Côté casting, drôle d’idée, en revanche, de confier un nouveau rôle secondaire à Fernando Rey, déjà présent dans un tout autre rôle dans le précédent film. Un choix curieux qui a plutôt tendance à brouiller les pistes. Mais c’est un détail.

Côté rythme, Paul Wendkos fait sans problème oublier le mollasson Kennedy, tout en établissant définitivement les limites du genre : un bon film, c’est quand même avant tout un bon réalisateur. Et John Sturges est un excellent réalisateur. Le verdict est donc sans surprise : Les Colts… est un film dispensable, mais très sympathique, ce qui est déjà beaucoup mieux que Le Retour…Reste un quatrième film, pour conclure cette tétralogie.

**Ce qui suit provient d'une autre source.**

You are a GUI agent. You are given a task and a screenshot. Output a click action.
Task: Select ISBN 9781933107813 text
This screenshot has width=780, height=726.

Jules et Jim – de François Truffaut – 1962

Posté : 23 mai, 2024 @ 8:00 dans 1960-1969, TRUFFAUT François | Pas de commentaires »

Jules et Jim

Que j’ai aimé Jules et Jim ! Il y a bien des années, ce film fut ma porte d’entrée vers le cinéma de Truffaut, cristallisant tout à la fois sa soif de liberté, son goût pour les femmes passionnées, son amour de la littérature et du cinéma. Le revoir ne change pas grand-chose à l’idée que j’en avais gardé, à l’émotion qui m’en était resté.

Jules et Jim est un film déroutant, ou infiniment riche, selon la manière dont on le reçoit. Déroutant, parce que l’émotion, à vrai dire, n’y éclate jamais frontalement, malgré la puissance des sentiments. Il y a toujours l’approche littéraire, symbolisée par la fascinante voix-off, qui nous garde constamment à une certaine distance.

Si l’émotion n’éclate pas comme dans un mélo hollywoodien, elle infuse et s’installe durablement, comme une obsession. Cette même obsession, sans doute, qui a habité Truffaut à la lecture du roman d’Henri-Pierre Roché (dont il adaptera aussi Les Deux Anglaises et le Continent), faisant de Jules et Jim le film de ses rêves avant même qu’il ne passe derrière la caméra.

La beauté du film repose sur plusieurs niveaux. Le personnage de Catherine bien sûr, dont ses compagnons disent dès leurs premières rencontres qu’elle ne pourra jamais être heureuse, tant elle est attachée à la liberté et à la passion, à ces jeux de jeunesse qu’elle a vécus avec Jules et avec Jim, et qu’au fond elle ne cessera de vouloir retrouver. Le rôle d’une vie pour Jeanne Moreau, objet de fascination pour Truffaut.

L’amitié des deux hommes aussi, absolue mais heurtée par le sens de la vie et de l’histoire, par cette femme dont ils sont tous deux amoureux, et par la Grande Guerre qui les sépare : Jim/Henri Serre, le Français, et Jules/Oskar Werner, l’Autrichien, chacun craignant de tuer l’autre dans les tranchées. Derrière la légèreté de ton du film, il y a une profondeur et même une authentique gravité, qui dit beaucoup de l’impossibilité de vivre pleinement.

L’amour, l’amitié, l’honnêteté, l’impossibilité de tourner la page d’une jeunesse perdue… Jules et Jim est un film profond et riche, dont le cœur est cette fameuse chanson, Le Tourbillon de la vie, que la voix de Jeanne Moreau rend fascinante, une fausse bulle de légèreté dont l’air entraînant tranche avec l’insatisfaction et le trouble des paroles. Le film est comme cette chanson : envoûtant, troublant.